In the TRUE-AHF trial presented at the American Heart Association Scientific Sessions 2016, patients with acutely decompensated heart failure who received ularitide showed a reduction in cardiac stress, had reduced signs of excess circulatory volume, and had fewer episodes of heart failure during the time that the drug was given.

Physicians have long hoped that early short-term drug therapy to lower pressures inside the heart in patients hospitalized with acute heart failure might prevent myocardial injury and have long-lasting benefits. However, the results of the TRUE-AHF trial demonstrate that such intravenous treatments produce improvement while they are given but do not yield sustained favorable effects after the treatments are stopped.

The TRUE-AHF trial (TRial of Ularitide's Efficacy and safety in patients with Acute Heart Failure) is the first randomized, double-blind, parallel-group, placebo-controlled, event-driven trial in patients with acute heart failure to evaluate the long-term effect of intravenous treatment on the risk of cardiovascular death. The trial studied 2157 patients (aged 18-85 years) with acute heart failure who presented with shortness of breath at rest to an emergency department or hospital.  Within 12 hours of their initial evaluation, patients were randomly assigned (in a 1:1 ratio) to receive either placebo or the investigational natriuretic peptide ularitide (15 ng/kg/min) intravenously for 48 hours, in addition to their usual treatment for acute heart failure.  Physicians were able to administer the drug quickly (on average, within 6 hours), which represents the earliest time to treatment of any trial in such patients.

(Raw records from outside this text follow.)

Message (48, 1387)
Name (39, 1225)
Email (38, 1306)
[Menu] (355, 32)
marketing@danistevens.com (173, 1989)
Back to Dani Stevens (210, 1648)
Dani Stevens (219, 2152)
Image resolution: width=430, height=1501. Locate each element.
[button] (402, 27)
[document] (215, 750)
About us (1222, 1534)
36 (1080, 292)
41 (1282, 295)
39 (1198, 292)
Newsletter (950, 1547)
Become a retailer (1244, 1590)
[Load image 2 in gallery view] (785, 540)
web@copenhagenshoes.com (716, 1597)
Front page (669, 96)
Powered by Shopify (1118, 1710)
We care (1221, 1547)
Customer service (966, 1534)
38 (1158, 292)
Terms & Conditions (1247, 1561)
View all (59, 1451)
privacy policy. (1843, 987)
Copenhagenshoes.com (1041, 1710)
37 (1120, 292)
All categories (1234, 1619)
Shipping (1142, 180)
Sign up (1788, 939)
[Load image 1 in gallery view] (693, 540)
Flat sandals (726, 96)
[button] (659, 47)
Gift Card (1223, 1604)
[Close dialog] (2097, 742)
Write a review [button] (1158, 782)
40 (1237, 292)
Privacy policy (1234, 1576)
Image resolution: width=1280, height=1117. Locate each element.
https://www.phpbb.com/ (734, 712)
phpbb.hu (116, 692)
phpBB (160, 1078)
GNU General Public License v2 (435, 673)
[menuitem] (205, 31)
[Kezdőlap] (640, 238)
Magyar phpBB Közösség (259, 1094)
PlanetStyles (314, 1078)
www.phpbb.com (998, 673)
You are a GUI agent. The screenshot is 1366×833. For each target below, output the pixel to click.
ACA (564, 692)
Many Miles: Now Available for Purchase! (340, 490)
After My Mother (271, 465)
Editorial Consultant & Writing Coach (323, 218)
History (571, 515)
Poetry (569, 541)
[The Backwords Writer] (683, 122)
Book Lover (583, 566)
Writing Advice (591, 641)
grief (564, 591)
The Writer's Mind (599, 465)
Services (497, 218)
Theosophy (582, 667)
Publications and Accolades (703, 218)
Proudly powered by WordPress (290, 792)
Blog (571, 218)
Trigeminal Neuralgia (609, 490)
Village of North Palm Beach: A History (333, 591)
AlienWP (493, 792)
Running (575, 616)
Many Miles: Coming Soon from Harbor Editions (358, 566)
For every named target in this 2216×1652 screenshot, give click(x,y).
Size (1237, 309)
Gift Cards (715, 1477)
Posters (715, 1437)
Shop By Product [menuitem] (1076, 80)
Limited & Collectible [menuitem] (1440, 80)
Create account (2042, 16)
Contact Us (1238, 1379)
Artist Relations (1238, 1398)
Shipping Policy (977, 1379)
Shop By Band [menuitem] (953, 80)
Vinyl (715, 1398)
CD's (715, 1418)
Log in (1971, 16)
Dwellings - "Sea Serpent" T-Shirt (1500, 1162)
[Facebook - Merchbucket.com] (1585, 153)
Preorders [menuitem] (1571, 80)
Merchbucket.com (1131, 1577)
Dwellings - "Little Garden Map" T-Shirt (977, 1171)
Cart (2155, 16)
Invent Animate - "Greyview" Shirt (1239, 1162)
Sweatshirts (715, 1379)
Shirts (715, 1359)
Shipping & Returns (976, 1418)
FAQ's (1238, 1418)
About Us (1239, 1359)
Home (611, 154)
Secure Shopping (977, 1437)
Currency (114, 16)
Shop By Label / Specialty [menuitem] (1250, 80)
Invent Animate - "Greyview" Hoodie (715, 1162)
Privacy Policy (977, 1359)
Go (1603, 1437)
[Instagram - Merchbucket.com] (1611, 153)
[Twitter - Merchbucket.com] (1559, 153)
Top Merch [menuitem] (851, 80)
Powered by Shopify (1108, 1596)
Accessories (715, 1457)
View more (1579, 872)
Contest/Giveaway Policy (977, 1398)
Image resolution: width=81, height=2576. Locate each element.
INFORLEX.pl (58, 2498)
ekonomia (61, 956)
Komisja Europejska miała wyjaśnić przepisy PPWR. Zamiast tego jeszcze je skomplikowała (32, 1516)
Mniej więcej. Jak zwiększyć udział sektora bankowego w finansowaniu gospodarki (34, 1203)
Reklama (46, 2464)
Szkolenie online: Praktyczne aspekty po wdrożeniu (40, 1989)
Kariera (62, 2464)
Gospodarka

Ularitide was selected for the trial because it had been previously shown to reduce elevated pressures inside the heart in patients with acute heart failure. The drug is a chemically synthesized form of a human natriuretic peptide, normally produced by the kidneys.  When given intravenously, it had previously been shown to lower blood pressure as well as pressures inside the heart and to promote urine output.

Patients who received ularitide showed a reduction in cardiac stress, had reduced signs of excess circulatory volume, and had fewer episodes of heart failure during the time that the drug was given.  However, short-term treatment with the drug did not improve measures of heart injury and did not alter the subsequent risk of cardiovascular hospitalization or cardiovascular death.

The trial demonstrated the effects and safety of ularitide. However, to gain long-term benefits on hospitalizations and death in patients following a hospital admission for heart failure, physicians must focus on the drugs that patients take as an outpatient rather than the drugs they receive as an inpatient.